[begin Working data]
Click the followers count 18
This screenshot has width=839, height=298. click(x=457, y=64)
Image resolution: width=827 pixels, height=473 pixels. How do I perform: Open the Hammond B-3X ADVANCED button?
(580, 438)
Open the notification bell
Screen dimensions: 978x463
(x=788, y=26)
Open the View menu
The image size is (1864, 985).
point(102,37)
[end Working data]
◆ **Required work**
Quote all of the items above verbatim, keeping every line in its original order.

◆ **Written response**
Click the followers count 18
This screenshot has width=839, height=298. click(x=457, y=64)
Image resolution: width=827 pixels, height=473 pixels. How do I perform: Open the Hammond B-3X ADVANCED button?
(580, 438)
Open the notification bell
Screen dimensions: 978x463
(x=788, y=26)
Open the View menu
The image size is (1864, 985).
point(102,37)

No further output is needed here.